Since I was a kid I have always wondered, what man would look like, a millennia in the future. How could I not? Since I first appeared on this earth man/woman has been essentially the same, arms, legs feet, hands, toes all in proportional alignment.
But in this lifetime, as a avid consumer of baby boom science fiction, I was raised to believe that man would have this Gigantic bald noggin with nasty veins that throb incessantly sticking out of his head. All to accommodate his enormous brain.
We were given to believe that man would become so smart, that naturally his head would expand.
Naturally….
Wrong!!! Not just wrong, but so far from right, that there is only left.
Man is going to look like Quasimodo. For those of you unfamiliar with the works of Victor Hugo, Quasimodo was the “Hunchback of Notre Dame”.
A big freaky looking guy with a hunch the size of a basketball between his shoulders. A dark furrowed brow and a vocabulary of a child. He was shunned by the world for his deformity and lived his sad lonely life in the abbey ringing the bells for the priests.
Let me make something perfectly clear- I mean no disrespect to any living being today struck with the terrible malady of Kyphosis nor any person of middle eastern descent, unfortunate enough to be blessed with one big eyebrow.

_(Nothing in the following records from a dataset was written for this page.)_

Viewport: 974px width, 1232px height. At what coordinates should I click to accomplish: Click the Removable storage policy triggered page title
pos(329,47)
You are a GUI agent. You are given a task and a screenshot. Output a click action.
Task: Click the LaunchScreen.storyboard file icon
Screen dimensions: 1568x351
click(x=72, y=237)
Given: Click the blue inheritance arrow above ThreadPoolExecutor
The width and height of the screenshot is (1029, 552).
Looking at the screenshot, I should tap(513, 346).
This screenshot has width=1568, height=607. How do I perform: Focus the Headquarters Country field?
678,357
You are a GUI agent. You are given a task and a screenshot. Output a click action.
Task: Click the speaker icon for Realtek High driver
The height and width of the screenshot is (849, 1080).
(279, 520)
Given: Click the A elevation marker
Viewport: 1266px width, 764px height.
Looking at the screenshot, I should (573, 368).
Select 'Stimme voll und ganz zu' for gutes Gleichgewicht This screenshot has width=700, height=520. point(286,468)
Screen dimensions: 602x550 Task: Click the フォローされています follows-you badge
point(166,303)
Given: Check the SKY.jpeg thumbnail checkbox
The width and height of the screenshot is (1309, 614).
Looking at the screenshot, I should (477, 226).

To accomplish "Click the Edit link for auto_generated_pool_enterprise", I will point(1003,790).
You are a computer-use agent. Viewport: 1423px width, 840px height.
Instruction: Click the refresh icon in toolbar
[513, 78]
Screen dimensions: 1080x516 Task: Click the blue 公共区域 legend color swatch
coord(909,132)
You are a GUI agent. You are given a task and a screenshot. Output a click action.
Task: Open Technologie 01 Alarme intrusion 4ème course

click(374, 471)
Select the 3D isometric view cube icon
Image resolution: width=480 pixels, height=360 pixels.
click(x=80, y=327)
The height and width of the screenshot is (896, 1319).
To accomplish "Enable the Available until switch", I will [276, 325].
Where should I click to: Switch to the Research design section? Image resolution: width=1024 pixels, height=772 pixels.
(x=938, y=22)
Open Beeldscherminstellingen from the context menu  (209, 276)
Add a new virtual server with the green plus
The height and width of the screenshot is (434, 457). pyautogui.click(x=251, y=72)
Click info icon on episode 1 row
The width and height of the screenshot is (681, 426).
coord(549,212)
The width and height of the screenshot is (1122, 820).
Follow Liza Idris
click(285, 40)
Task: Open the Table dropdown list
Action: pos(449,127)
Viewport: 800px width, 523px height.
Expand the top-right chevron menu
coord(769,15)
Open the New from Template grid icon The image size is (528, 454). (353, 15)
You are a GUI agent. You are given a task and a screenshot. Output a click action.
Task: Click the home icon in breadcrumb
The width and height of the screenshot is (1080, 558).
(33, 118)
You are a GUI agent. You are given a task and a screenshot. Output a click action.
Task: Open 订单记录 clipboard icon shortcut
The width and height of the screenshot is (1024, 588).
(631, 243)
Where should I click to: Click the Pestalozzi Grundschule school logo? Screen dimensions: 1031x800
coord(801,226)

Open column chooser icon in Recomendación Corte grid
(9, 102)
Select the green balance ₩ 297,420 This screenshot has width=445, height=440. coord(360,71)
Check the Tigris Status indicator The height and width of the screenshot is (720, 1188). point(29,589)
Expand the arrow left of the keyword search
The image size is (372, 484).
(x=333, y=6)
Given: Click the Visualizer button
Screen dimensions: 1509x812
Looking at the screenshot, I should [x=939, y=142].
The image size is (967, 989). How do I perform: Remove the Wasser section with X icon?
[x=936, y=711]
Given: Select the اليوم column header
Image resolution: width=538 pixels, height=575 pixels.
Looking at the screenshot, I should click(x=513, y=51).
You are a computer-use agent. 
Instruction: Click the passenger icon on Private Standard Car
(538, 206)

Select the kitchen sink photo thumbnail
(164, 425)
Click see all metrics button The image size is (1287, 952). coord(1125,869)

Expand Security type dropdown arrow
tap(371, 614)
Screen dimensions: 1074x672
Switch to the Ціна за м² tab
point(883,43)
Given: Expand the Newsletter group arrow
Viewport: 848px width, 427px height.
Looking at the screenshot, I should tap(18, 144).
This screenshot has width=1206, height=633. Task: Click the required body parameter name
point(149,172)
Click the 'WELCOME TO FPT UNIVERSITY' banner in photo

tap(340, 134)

None what-so-ever. I wish you the best in your life and loves.
But we as a species, are pointed in that direction like an arrow to a target.
Don’t believe me? Let’s see if I can help elucidate this problem and then you can judge for yourself.
Let me know what you find out, am I right or am I wrong?
Everyday-wait no, every hour of everyday- here in my-used to be-fair city by the bay, I see hundreds of people walking around hunched over, completely oblivious to the world around them. Ears plugged, eyes bulging and squinting to see the tiny screen. All of them busy fingering what I could only describe as a form of tactile lover. Caressing it to the banishment of the world around them. This is how we communicate today. This is how we get information today. This is how we have sex today. This is how we will look tomorrow.
Hunchbacks.
But the way… we will no longer have hands either!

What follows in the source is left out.